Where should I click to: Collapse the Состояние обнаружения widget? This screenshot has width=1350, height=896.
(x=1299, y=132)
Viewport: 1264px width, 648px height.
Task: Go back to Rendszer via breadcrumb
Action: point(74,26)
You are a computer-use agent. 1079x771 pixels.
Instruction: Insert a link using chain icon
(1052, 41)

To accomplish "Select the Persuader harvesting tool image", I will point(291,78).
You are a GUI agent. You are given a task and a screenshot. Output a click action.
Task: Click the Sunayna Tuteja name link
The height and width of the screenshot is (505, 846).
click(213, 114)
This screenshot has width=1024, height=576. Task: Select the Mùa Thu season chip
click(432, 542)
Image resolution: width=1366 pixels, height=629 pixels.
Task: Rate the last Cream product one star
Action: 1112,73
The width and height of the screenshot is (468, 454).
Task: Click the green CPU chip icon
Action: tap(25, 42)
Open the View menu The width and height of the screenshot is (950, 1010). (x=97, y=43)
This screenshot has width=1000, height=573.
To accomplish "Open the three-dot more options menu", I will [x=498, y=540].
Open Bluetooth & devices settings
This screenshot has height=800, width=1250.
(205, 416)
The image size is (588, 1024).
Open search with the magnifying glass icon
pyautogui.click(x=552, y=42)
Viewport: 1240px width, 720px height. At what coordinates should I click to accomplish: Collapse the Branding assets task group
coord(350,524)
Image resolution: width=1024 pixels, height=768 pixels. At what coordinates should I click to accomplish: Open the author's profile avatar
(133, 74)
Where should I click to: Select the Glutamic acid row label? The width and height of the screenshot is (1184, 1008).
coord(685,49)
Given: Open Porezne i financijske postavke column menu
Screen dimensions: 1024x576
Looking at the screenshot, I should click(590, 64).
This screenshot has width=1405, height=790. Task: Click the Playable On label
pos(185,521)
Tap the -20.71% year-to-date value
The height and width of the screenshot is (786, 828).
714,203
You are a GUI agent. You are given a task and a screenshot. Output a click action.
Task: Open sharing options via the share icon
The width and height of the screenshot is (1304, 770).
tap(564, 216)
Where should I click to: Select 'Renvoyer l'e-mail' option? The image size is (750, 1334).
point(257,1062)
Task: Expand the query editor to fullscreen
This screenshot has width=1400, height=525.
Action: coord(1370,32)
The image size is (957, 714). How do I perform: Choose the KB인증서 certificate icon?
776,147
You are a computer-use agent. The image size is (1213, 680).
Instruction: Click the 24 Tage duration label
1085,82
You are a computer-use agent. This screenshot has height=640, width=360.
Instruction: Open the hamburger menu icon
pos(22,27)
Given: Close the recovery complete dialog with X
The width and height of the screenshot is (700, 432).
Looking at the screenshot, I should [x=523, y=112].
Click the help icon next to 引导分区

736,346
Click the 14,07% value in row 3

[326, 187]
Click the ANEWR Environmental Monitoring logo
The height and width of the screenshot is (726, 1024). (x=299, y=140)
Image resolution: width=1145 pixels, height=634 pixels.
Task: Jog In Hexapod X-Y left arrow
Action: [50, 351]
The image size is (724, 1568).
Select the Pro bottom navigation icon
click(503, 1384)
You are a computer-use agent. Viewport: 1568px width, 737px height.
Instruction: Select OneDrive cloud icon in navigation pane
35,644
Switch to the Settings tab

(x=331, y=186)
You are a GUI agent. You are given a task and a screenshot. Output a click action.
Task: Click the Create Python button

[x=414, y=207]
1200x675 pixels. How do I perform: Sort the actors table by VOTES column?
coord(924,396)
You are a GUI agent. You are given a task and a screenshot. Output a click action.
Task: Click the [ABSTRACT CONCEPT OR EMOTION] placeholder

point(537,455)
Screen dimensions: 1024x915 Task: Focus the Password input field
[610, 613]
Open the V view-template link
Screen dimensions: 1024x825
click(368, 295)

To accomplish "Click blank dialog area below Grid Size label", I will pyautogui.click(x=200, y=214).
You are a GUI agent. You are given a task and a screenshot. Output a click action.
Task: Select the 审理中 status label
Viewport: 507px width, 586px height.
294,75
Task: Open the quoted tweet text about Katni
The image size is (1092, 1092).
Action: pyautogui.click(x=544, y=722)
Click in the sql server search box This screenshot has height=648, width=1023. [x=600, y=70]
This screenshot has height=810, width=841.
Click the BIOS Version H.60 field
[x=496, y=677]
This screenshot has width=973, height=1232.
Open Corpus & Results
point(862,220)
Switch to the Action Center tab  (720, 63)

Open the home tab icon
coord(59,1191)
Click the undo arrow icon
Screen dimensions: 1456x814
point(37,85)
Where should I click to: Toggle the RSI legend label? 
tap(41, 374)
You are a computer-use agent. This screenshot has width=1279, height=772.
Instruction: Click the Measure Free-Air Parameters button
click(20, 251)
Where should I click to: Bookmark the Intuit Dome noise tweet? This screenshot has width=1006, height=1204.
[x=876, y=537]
##############################
Scan the listing above for the word "options" and copy every line that holds it.

To accomplish "Open the three-dot more options menu", I will [x=498, y=540].
Task: Open sharing options via the share icon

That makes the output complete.